Published: March 19, 2014, 5:35 pm ET
Collegian Reporter

The Richmond College Dean’s Office introduced the “I am Richmond College” project this February. The initiative is designed to celebrate diversity, both visible and invisible, within the RC community.

An “I am Richmond College” video, published on the RC website, features nine RC men who talk about their different identities based on background and experiences, sexual orientation, religion and nationality.

Matt Palmisano, RC ’14, said he was proud to participate. He identified as a gay Republican in the video.

“I think I might have said something that shocked a few people but I thought that if that could make at least one more guy on this campus more comfortable in themselves, then it was worth it,” he said.

Other men acknowledged overcoming an anxiety disorder, living in Tanzania, following Christ, being engaged to his high school sweetheart and being the public service announcer at Spider sports events.

According to the Richmond College Dean’s Office, the hope is these students’ stories will act as conversation starters to explore student body diversity, as well as “congratulating these men on their courage to share their stories and express their personal and authentic brand of masculinity.”

“I am Richmond College” and the aim to define a positive and diverse image of masculinity is the result of a planning retreat sponsored by the Richmond College Dean’s Office in summer 2012. It is an adaptation of Quinnipiac University’s “This is Me” program.

“It is a two-way street: We make up the College, but the collective actions of all Richmond College students reflect on all of us, so there is a shared responsibility that comes with saying ‘I am Richmond College,’” said Joe Boehman, dean of Richmond College and associate dean of the School of Arts and Sciences, in an email. “We create the legacy of the College, and we are responsible for what that legacy says about each of us.”

Matt Logan, RC ’16, identified as “a Midwestern boy who has fallen in love with the East coast.” While Logan had thought the “I am Richmond College” campaign had great intentions and potential, he had wished more men were involved with the campaign and grasped the rationale behind it.

“‘I am Richmond College’ holds each of us accountable for actions as men on the campus and it is up to each and every one of us to strive to maintain a positive image of masculinity and to also demand it from our peers,” Logan said.

Not all students perceive the same benefits of the initiative as those featured in the video do.

“I think that the concept of spreading the message about our campus’ diversity is important, but it seems a bit forced,” Andrew Jones, RC ’14, said. “I have immense respect for the individuals that were chosen for this project, but as a graduating senior I know that this video doesn’t accurately portray how student life really is on campus.

* _Tasks to perform_:
1. In the article on the "I am Richmond College" project, which program is the project adapted from?
2. Return the passage of the article on the "I am Richmond College" project between "Matt Logan, RC" and "rationale behind it.", inclusive.

* _Provided material_:
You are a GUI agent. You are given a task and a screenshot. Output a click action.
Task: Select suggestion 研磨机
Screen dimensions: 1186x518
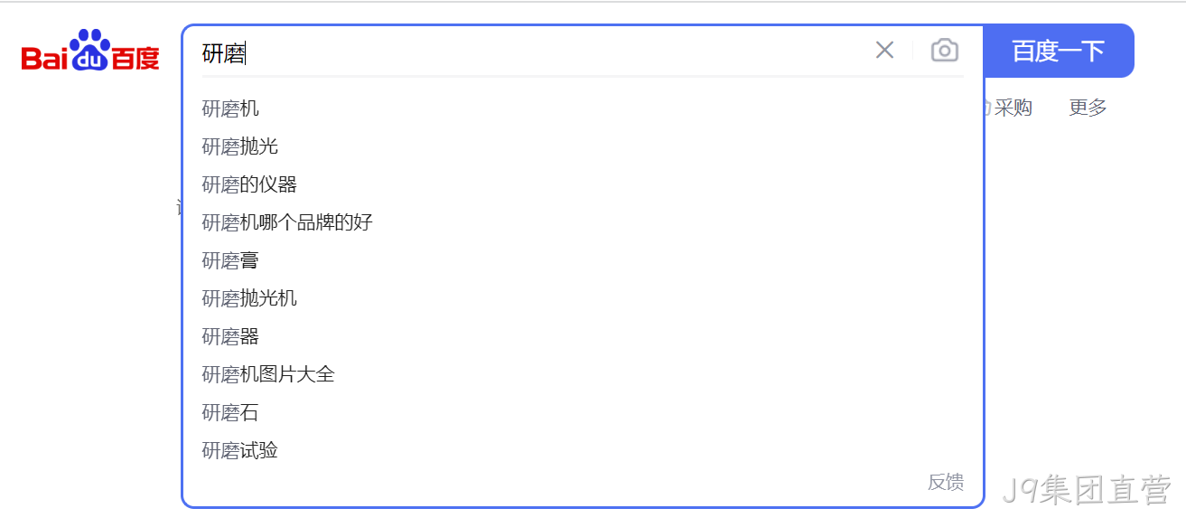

* _Solution set_:
1. Quinnipiac University's "This is Me" program.

2.
Matt Logan, RC ’16, identified as “a Midwestern boy who has fallen in love with the East coast.” While Logan had thought the “I am Richmond College” campaign had great intentions and potential, he had wished more men were involved with the campaign and grasped the rationale behind it.